• Given request:
List every line of the material that contains the word "icon".

• Data extract:

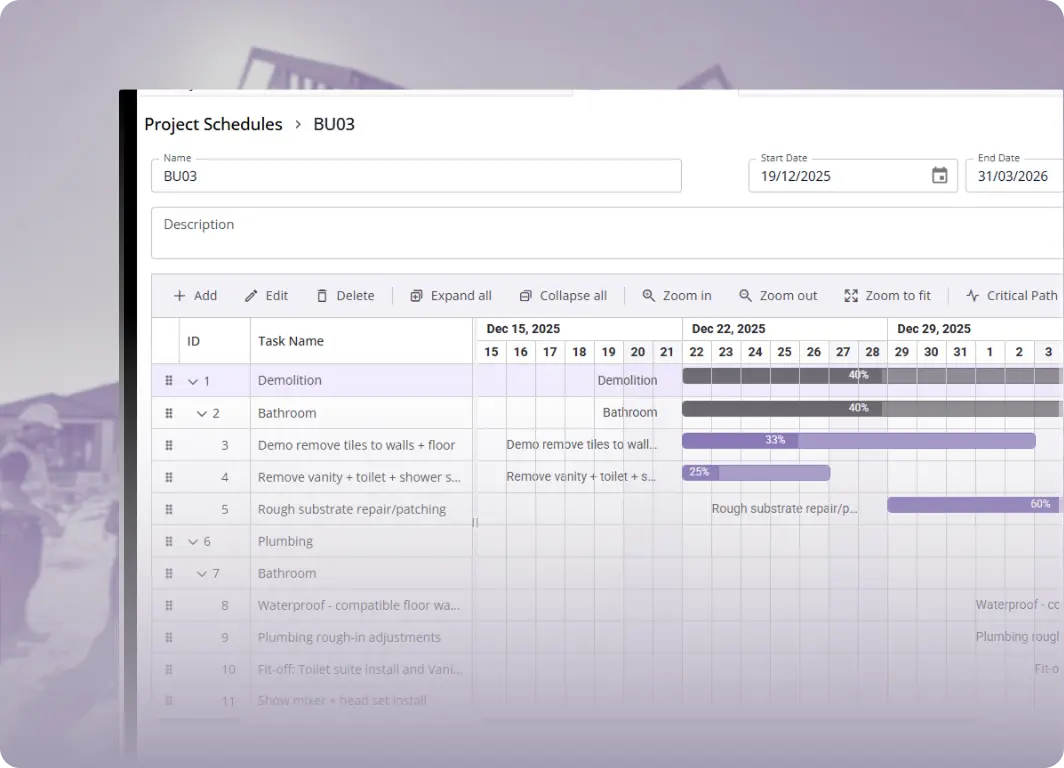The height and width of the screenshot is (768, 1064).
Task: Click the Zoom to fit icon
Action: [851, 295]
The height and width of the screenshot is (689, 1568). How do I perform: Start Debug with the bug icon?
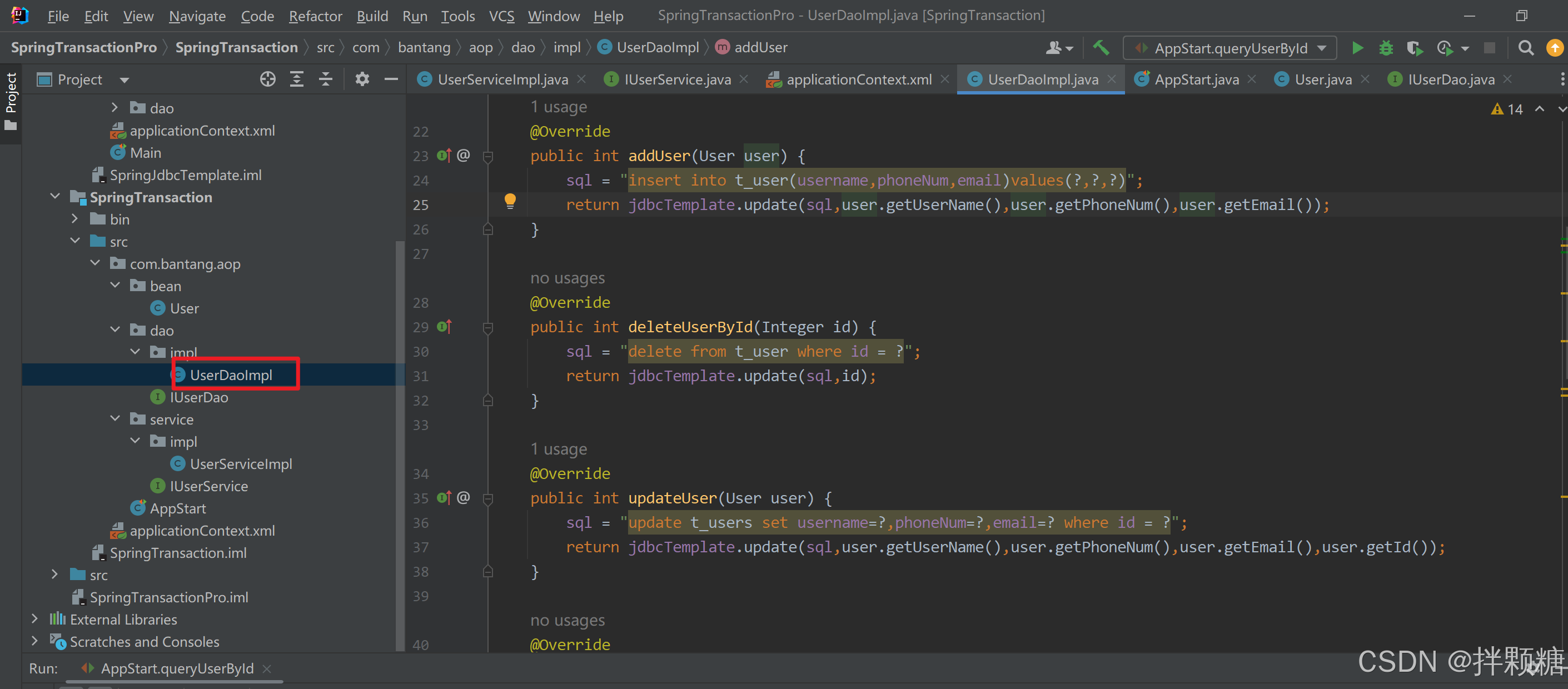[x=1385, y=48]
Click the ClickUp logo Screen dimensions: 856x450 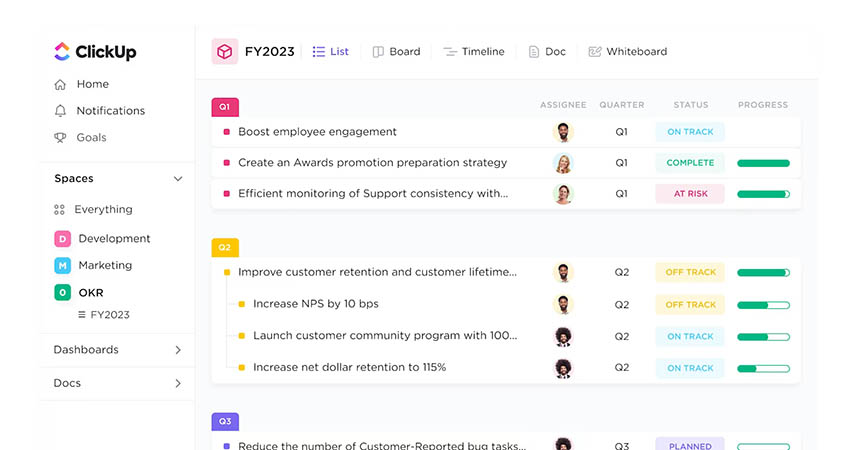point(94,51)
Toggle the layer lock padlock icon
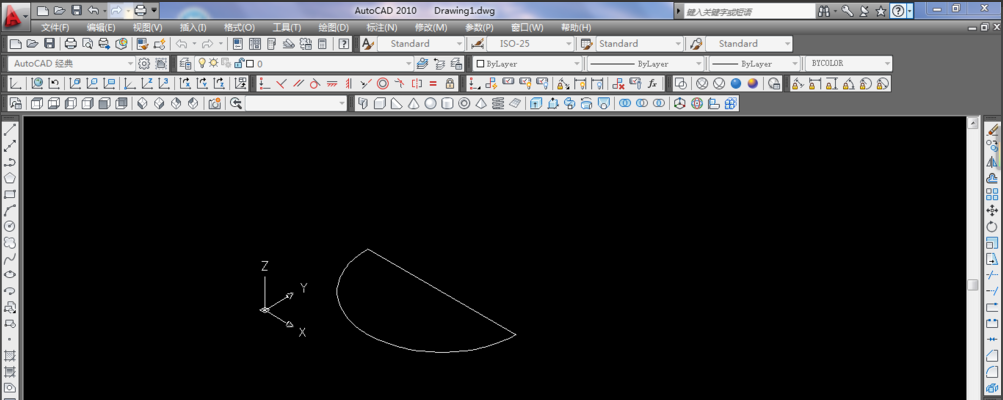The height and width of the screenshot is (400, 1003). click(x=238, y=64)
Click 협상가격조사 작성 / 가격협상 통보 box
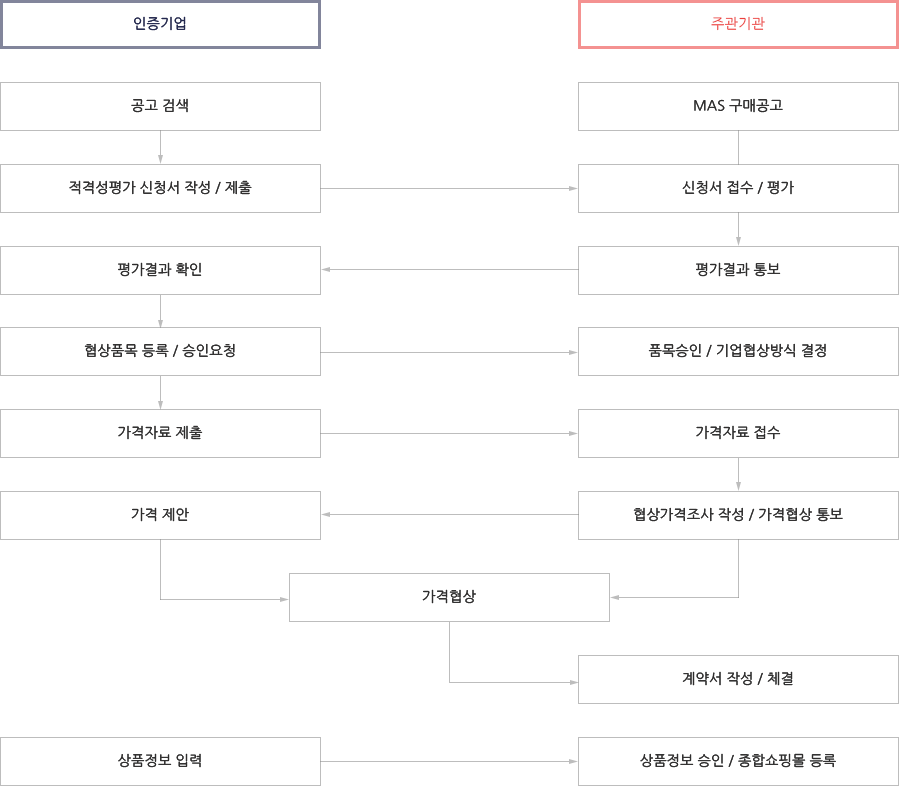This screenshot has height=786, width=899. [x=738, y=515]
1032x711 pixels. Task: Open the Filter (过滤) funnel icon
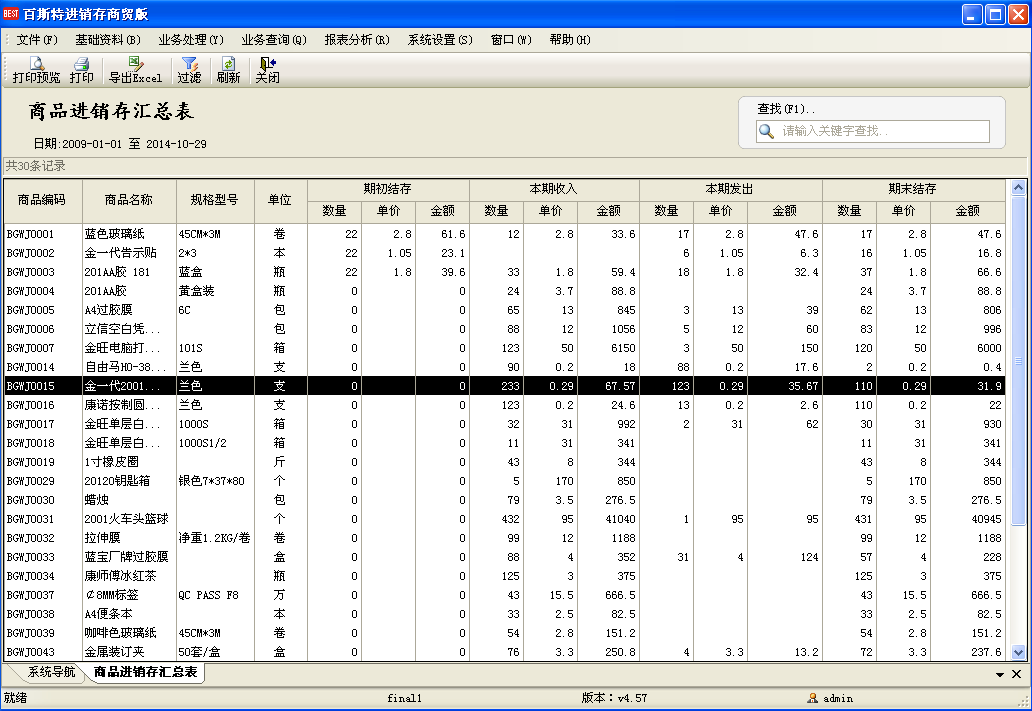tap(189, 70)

• Final result:
Task: Click the Zoom to fit icon
The height and width of the screenshot is (689, 1568). How do I perform: Start Debug with the bug icon?
Toggle the layer lock padlock icon
1032x711 pixels. Task: Open the Filter (过滤) funnel icon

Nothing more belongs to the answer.